La noticia conmocionó a colegas, amigos y a toda la comunidad cultural y profesional del país, que lo recuerda como uno de los grandes maestros de su generación. El pasado 17 de junio de 2025, había sido entrevistado y legó una memoria de su vida.
Una vida dedicada a la arquitectura
A lo largo de su extensa carrera, Bastita dejó su sello en numerosas obras que forman parte del paisaje urbano dominicano. Su trabajo se distinguió por la búsqueda de una identidad propia, capaz de dialogar con las tradiciones locales sin renunciar a la modernidad.
Formado con rigor académico, el arquitecto ejerció su profesión con una visión que trascendió lo meramente funcional: para él, construir era también una forma de narrar la historia y los valores de un pueblo.
Referente de generaciones
Batista fue maestro y mentor de decenas de arquitectos que hoy ocupan lugares destacados en el ámbito nacional e internacional.
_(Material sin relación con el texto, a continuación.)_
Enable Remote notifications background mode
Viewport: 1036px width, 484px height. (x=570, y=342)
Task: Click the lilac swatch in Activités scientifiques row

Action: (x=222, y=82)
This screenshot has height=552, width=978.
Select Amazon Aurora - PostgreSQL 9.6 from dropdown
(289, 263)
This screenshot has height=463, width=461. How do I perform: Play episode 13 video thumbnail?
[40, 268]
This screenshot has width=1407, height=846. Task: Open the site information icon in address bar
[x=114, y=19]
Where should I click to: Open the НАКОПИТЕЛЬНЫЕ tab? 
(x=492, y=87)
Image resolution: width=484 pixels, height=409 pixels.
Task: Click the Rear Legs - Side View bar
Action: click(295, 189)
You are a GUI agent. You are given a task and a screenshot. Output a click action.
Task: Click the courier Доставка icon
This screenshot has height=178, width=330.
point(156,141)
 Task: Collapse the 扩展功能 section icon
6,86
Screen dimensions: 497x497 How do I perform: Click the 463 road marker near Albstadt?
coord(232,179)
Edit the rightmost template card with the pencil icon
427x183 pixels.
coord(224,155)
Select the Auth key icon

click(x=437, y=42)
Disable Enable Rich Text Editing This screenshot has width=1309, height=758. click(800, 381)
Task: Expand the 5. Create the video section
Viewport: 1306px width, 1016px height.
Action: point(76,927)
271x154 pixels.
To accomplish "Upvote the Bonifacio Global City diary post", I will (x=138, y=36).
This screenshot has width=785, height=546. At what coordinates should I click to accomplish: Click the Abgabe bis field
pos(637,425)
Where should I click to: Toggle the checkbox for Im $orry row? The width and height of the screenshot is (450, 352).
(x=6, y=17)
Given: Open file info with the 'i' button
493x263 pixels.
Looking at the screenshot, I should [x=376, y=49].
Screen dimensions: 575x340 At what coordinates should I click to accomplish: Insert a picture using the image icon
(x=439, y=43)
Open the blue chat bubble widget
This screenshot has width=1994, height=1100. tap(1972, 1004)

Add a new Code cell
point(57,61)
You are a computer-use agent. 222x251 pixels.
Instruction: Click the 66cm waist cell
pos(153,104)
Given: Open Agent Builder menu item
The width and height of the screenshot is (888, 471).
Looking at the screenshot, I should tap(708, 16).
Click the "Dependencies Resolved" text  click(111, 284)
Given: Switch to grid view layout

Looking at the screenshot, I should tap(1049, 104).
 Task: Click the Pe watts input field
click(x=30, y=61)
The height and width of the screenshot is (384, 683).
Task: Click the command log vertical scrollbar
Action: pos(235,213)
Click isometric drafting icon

Su influencia se extendió más allá de los planos y las obras: fue un intelectual comprometido con el debate sobre el patrimonio, el urbanismo y el desarrollo sostenible del país.
Quienes lo conocieron destacan su generosidad, su agudeza intelectual y su capacidad para transmitir pasión por el oficio hasta sus últimos días.
Luto en la comunidad profesional
La noticia de su partida generó inmediatas muestras de dolor y reconocimiento en redes sociales, también, entre las instituciones del sector. Colegas y discípulos lo despidieron con palabras de profundo afecto y gratitud.
"Cuqui Bastita fue mucho más que un arquitecto: fue un constructor de identidad dominicana", expresaron desde el Colegio Dominicano de Ingenieros, Arquitectos y Agrimensores (CODIA).